Scrutiny of insurers in NZ to ramp up amid Westpac backlash

The dual-listed bank has been accused of breaching anti-money laundering laws 23 million times

Scrutiny of insurers in NZ to ramp up amid Westpac backlash

Insurance News

By Mina Martin

The Reserve Bank of New Zealand (RBNZ) has announced that it is ramping up its scrutiny of insurers and banks after Australia’s number-two retail bank, which has a major presence in NZ, was alleged to have breached anti-money laundering and counter-terrorism financing laws.

RBNZ Governor Adrian Orr said he was “very concerned” about AUSTRAC’s allegations that the dual-listed Westpac Group made more than 23 million contraventions of anti-money laundering laws.

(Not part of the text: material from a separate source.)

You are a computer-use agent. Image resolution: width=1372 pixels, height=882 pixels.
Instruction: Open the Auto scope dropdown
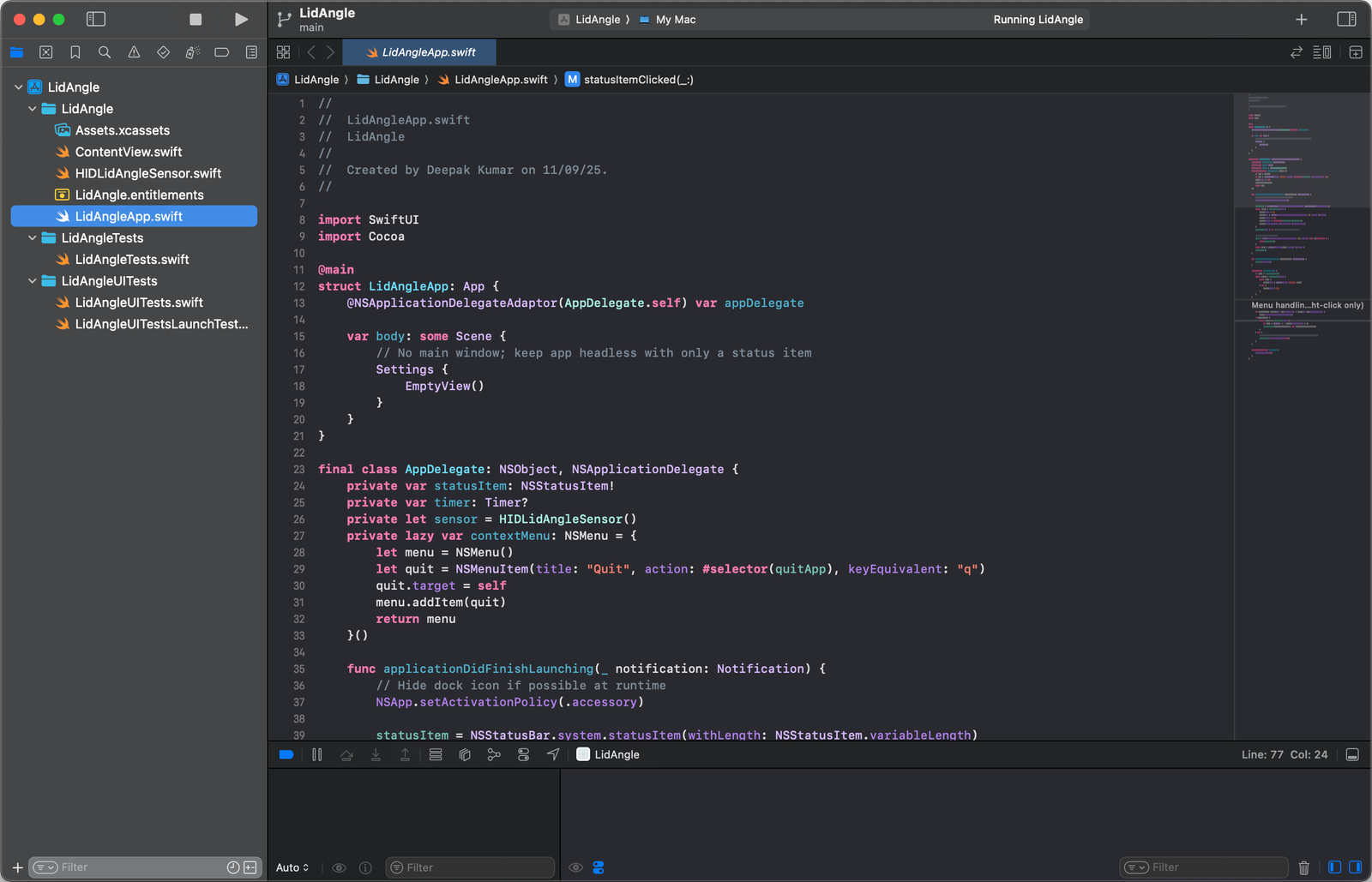tap(292, 867)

The scandal has so far claimed two of the bank’s big bosses – chief executive Brian Hartzer, who stepped down on Tuesday, and chairman Lindsay Maxsted, who announced his retirement in early 2020, sooner than planned.

In a statement accompanying the bank’s financial stability report, RBNZ deputy governor Geoff Bascand said the bank’s “recent reviews of banks and life insurers, and the number of recent breaches in key regulatory requirements, reinforces the need for financial institutions to improve their behaviour,” and that RBNZ “will be taking a more intensive approach, which will involve greater scrutiny of institutions’ compliance,” Reuters reported. 

Orr said RBNZ had contacted all banks to ask for assurances they were meeting regulatory requirements and was working closely with Westpac’s NZ unit on the issues that had emerged in Australia. 

This year saw RBNZ revoking ANZ’s local license to calculate its own operational risk capital due to persistent control failures. It has also stepped up monitoring of NAB’s subsidiary Bank of New Zealand after identifying errors in the lender’s risk capital calculation process, Reuters reported.